The term has been hijacked to mean something much softer, that the planning of the conference is deferred to the day of the conference. But the speeches are still speeches. The audience asks questions. The experts are on stage. Zzzz.
But the original concept, pioneered at BloggerCon and the term coined by Len Pryor, was deeply disruptive. And it mirrored what blogging was doing to journalism.
Un-Web 2.0 is to Web 2.0 as BloggerCon was to RegularOldCon. And as blogging is to journalism. The source and the destination become one. :-)
So Web 2.0 was nice, as training wheels for the next steps in the future web. A two-way medium. The people who pioneered Web 2.0 are to be congratulated and thanked. But now it's time to Un it. :-)

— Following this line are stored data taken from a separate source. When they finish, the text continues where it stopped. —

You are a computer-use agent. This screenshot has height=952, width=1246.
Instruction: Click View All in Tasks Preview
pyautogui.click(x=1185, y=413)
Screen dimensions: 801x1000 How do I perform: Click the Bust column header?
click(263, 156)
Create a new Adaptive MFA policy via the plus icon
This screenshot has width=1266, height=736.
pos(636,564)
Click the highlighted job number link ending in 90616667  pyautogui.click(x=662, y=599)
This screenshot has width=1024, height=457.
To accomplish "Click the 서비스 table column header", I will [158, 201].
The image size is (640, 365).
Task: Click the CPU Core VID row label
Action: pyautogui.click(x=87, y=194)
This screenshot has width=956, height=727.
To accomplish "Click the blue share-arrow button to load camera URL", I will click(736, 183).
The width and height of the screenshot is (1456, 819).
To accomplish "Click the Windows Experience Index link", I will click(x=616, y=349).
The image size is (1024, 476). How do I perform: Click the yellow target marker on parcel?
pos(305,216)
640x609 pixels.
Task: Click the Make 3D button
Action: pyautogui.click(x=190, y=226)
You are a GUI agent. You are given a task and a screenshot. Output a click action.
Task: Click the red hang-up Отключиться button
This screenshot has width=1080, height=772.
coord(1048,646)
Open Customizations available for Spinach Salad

Because Web 2.0, while it started out as a freedom-inspiring thing, has been coalescing to being a dangerous form of locking-in the user's data so it can be applied to a corporate business model. We all know the dangers of this. It robs platforms of their openness. It makes moving data around impossible. And it makes creating hybrid systems impossible. It's not a very web-like direction for something that's inspired by the web.
In Un-Web 2.0 you get full control of your data, and the services just get pointers to it, or copies of it. The originals live with you. Pointers are much preferable to copies because then you can keep updating the content after it has been incorporated in someone else's content tree.